* REQUIRED WORK *
1. In the Kohl’s filing, rewrite the passage starting at "Item 5.02 –" and ending at "of Certain Officers.", replacing "Departure" with "Resignation".
2. Translate this sentence from the Kohl’s filing into Spanish: "On November 17, 2008, Kohl’s Department Stores, Inc., (“KDS”) a wholly-owned subsidiary of Kohl’s Corporation (the “Company”), entered into amendments to the employment agreements between KDS and each of R. Lawrence Montgomery, Kevin Mansell, Donald Brennan, Thomas Kingsbury and John Worthington."
3. Extend the Kohl’s filing, picking up right after its final sentence.

* PASSAGE TO READ *
-------

UNITED STATES


SECURITIES AND EXCHANGE COMMISSION


Washington, D.C. 20549


FORM 8-K


CURRENT REPORT




Pursuant to Section 13 or 15(d) of the Securities Exchange Act of 1934


Date of Report (Date of earliest event reported):  November 17, 2008



KOHL’S CORPORATION

(Exact name of registrant as specified in its charter)



      Wisconsin      

  001-11084  

      39-1630919      

(State or other jurisdiction
of incorporation)

(Commission
File Number)

(IRS Employer
Identification No.)


N56 W17000 Ridgewood Drive
        Menomonee Falls, Wisconsin             

 


   53051  

(Address of principal executive offices)

 

(Zip Code)

 

 

 


Registrant’s telephone number, including area code:  (262) 703-7000


Check the appropriate box below if the Form 8-K filing is intended to simultaneously satisfy the filing obligation of the registrant under any of the following provisions:


¨

Written communications pursuant to Rule 425 under the Securities Act (17 CFR 230.425)

 

 

¨

Soliciting material pursuant to Rule 14a-12 under the Exchange Act (17 CFR 240.14a-12)

 

 

¨

Pre-commencement communications pursuant to Rule 14d-2(b) under the Exchange Act (17 CFR 240.14d-2(b))

 

 

¨

Pre-commencement communications pursuant to Rule 13e-4(c) under the Exchange Act (17 CFR 240.13e-4(c))





Item 5.02 – Departure of Directors or Certain Officers; Election of Directors; Appointment of Certain Officers; Compensatory Arrangements of Certain Officers.

 

A.  

Amendments to Employment Agreements with R. Lawrence Montgomery, Kevin Mansell, Donald Brennan, Thomas Kingsbury and John Worthington


On November 17, 2008, Kohl’s Department Stores, Inc., (“KDS”) a wholly-owned subsidiary of Kohl’s Corporation (the “Company”), entered into amendments to the employment agreements between KDS and each of R. Lawrence Montgomery, Kevin Mansell, Donald Brennan, Thomas Kingsbury and John Worthington.  These amendments:


(1)  Modify and amend certain terms of the employment agreements to ensure compliance with the United States Department of Treasury’s final regulations issued pursuant to Section 409A of the Internal Revenue Code; and

 

(2)  Require each executive to execute a general release of all claims against KDS as a condition to the executive’s receipt of any payments or other benefits after termination of the executive’s employment.

-------

* SOURCE DATA *
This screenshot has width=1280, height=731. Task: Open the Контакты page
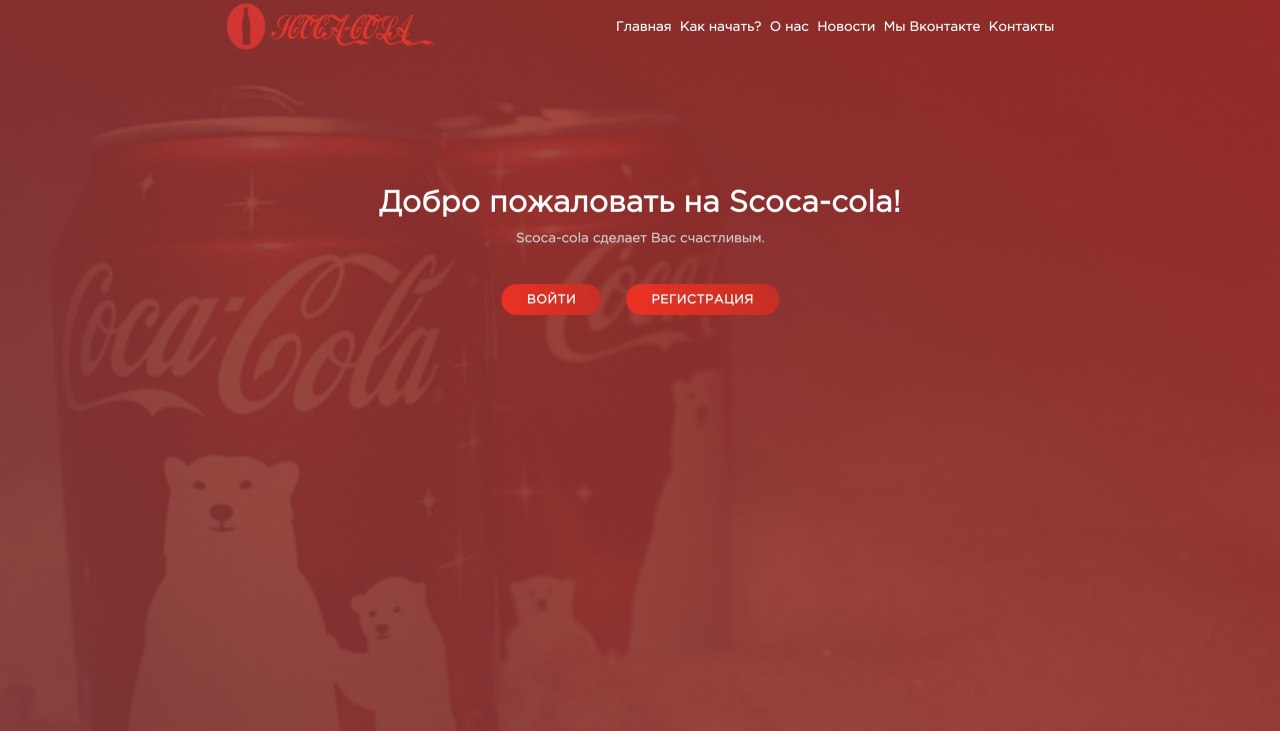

-------

* SOLVED PROBLEMS *
1.
Item 5.02 – Resignation of Directors or Certain Officers; Election of Directors; Appointment of Certain Officers; Compensatory Arrangements of Certain Officers.

2. El 17 de noviembre de 2008, Kohl’s Department Stores, Inc. («KDS»), una subsidiaria de propiedad total de Kohl’s Corporation (la «Compañía»), celebró enmiendas a los contratos de trabajo entre KDS y cada uno de R. Lawrence Montgomery, Kevin Mansell, Donald Brennan, Thomas Kingsbury y John Worthington.

3.
The foregoing description of the amendments is qualified in its entirety by reference to the employment agreement amendments, copies of which are attached as exhibits to this filing and incorporated herein by reference.


B.  

Corrective Stock Option Grant to R. Lawrence Montgomery  

On November 11, 2008, the Kohl’s Corporation Board of Directors’ Compensation Committee unanimously approved a corrective stock option grant of 250,000 non-qualified stock options (the “Corrective Options”) to R. Lawrence Montgomery, effective November 17, 2008 (the “Grant Date”).   This grant was made to compensate Mr. Montgomery for losses he suffered in April 2004 due to an administrative error by the Company’s Human Resources staff.  At the time, it was Company policy that the Human Resources staff was responsible for keeping senior executive officers informed of upcoming option expiration dates and facilitating the exercise of those options.  As a result of incorrect information provided to Mr. Montgomery, 120,000 of Mr. Montgomery’s vested, in-the-money stock options expired without his knowledge.  The expired options had an in-the-money market value of approximately $5 million on the date they expired.  

The Corrective Options were granted pursuant to the Company’s 2003 Long-Term Compensation Plan (the “Plan”).  The exercise price of the Corrective Options is $27.45 per share, which was the closing sale price of a share of the Company’s stock on the New York Stock Exchange on the Grant Date.  The Corrective Options will expire on November 17, 2015, regardless of whether Mr. Montgomery’s employment terminates prior to that time.  The Corrective Options will vest in five equal installments on the first five anniversaries of the Grant Date, provided that, upon a termination of Mr. Montgomery’s employment, the remaining unvested portion of the Corrective Options shall vest in equal installments on an annual basis over the period of time Mr. Montgomery is then contractually prohibited from engaging in





activities which are competitive with those of the Company.  Provided Mr. Montgomery does not violate his non-competition restriction, each installment of the remaining unvested portion of the Corrective Options shall vest on the anniversary of the date of termination of his employment until the end of the then-applicable non-competition period, provided that such period shall not extend beyond the fifth anniversary of the Grant Date.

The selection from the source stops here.